Le texte de cette page a été corrigé et est conforme au fac-similé.

Puis, désignant à l’horizon une petite ligne sombre :

— C’est le bois que vous voyez là-bas, ajouta-t-il. Veuillez prendre mes jumelles et vous distinguerez nettement l’objectif.

Il déploya ensuite une photographie énorme, un peu floue, sur laquelle était tracé un éventail de lignes rouges pareil à celui de la carte.

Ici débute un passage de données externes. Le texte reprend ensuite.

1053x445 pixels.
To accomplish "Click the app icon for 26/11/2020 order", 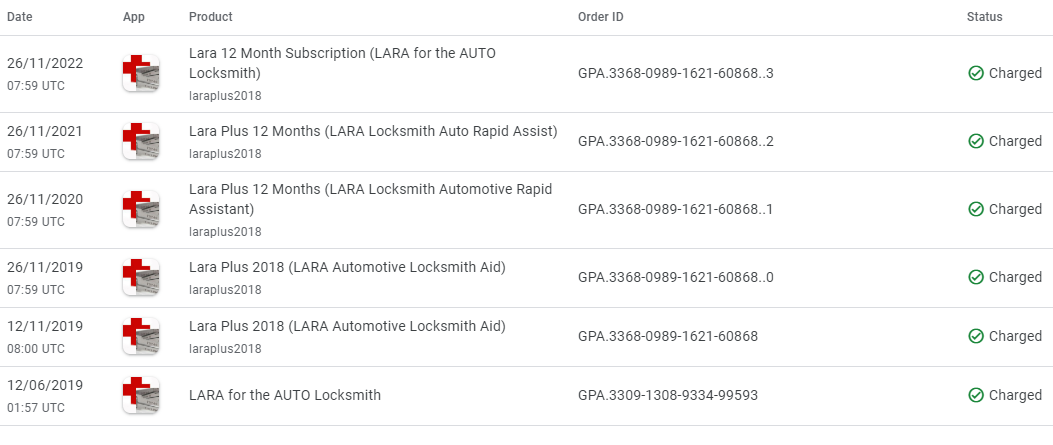I will (x=141, y=209).
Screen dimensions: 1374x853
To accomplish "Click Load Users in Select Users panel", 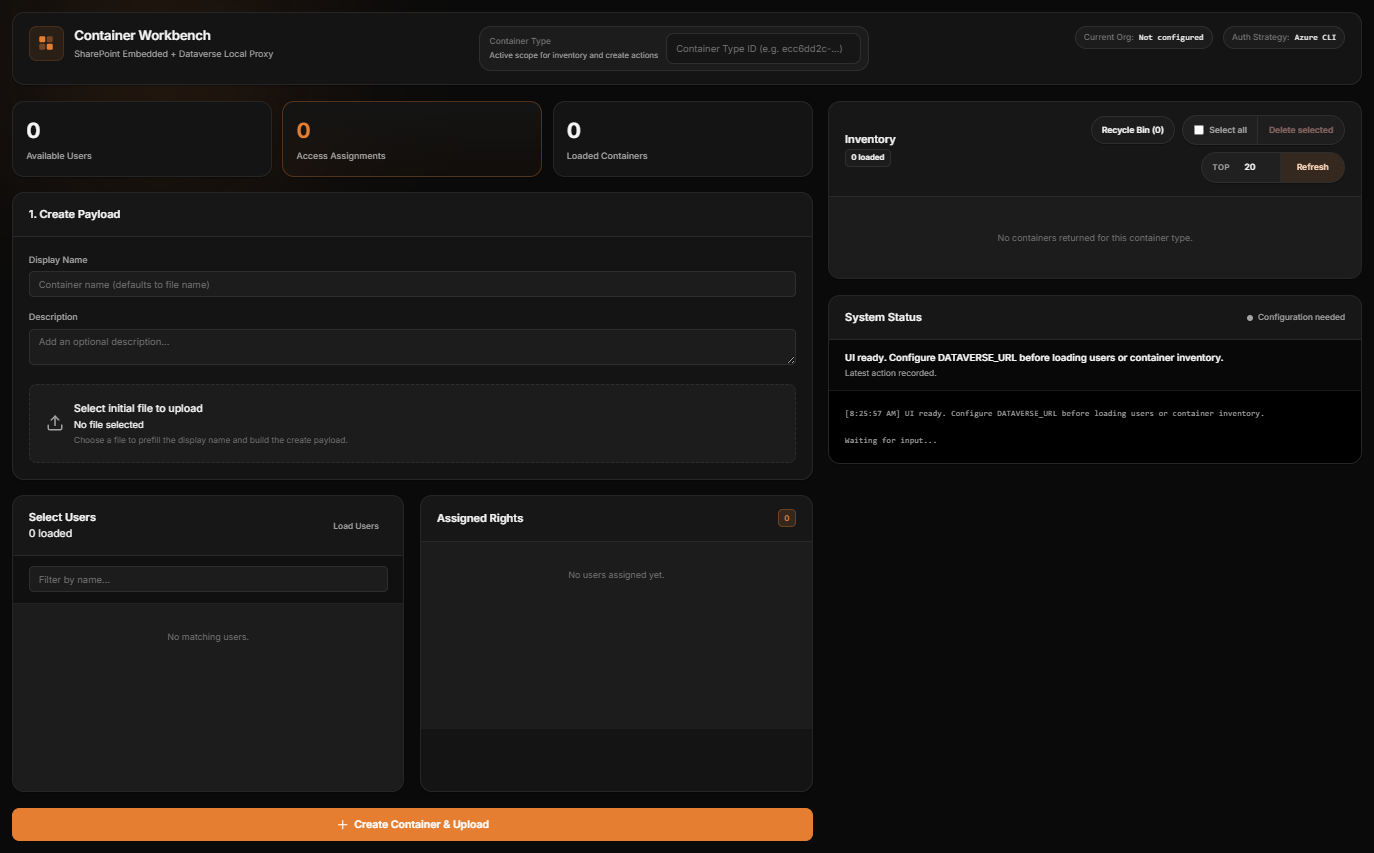I will (356, 526).
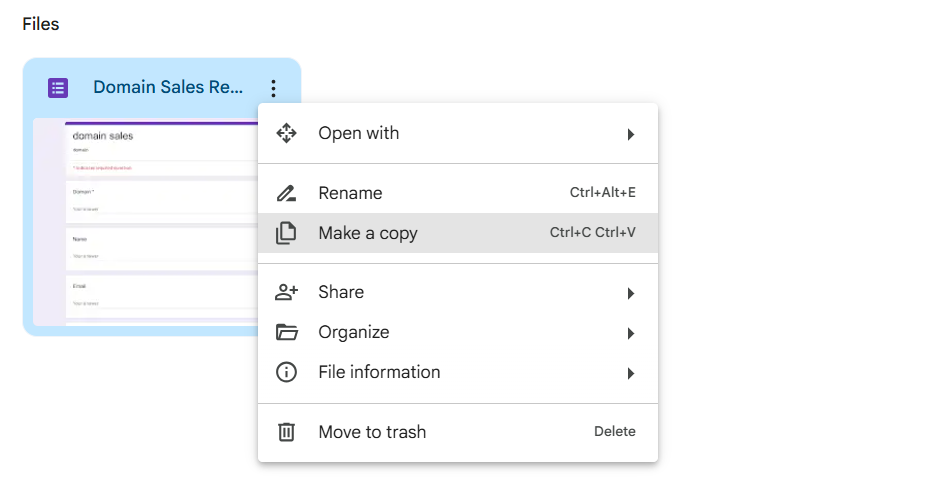Viewport: 946px width, 484px height.
Task: Click the purple Google Forms file icon
Action: 58,88
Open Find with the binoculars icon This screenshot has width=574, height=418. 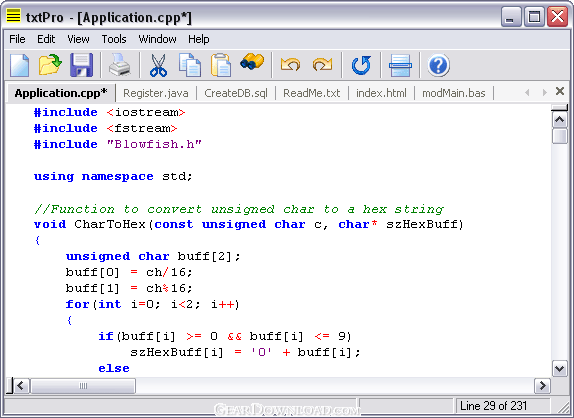pyautogui.click(x=252, y=62)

— Nos aviateurs, continua-t-il, ont pris ce matin quelques vues des positions ennemies. Ceci est un agrandissement exécuté par notre atelier photographique. D’après les renseignements fournis, deux régiments allemands sont campés dans le bois. Vous plaît-il que nous commencions le tir tout de suite, monsieur le sénateur ?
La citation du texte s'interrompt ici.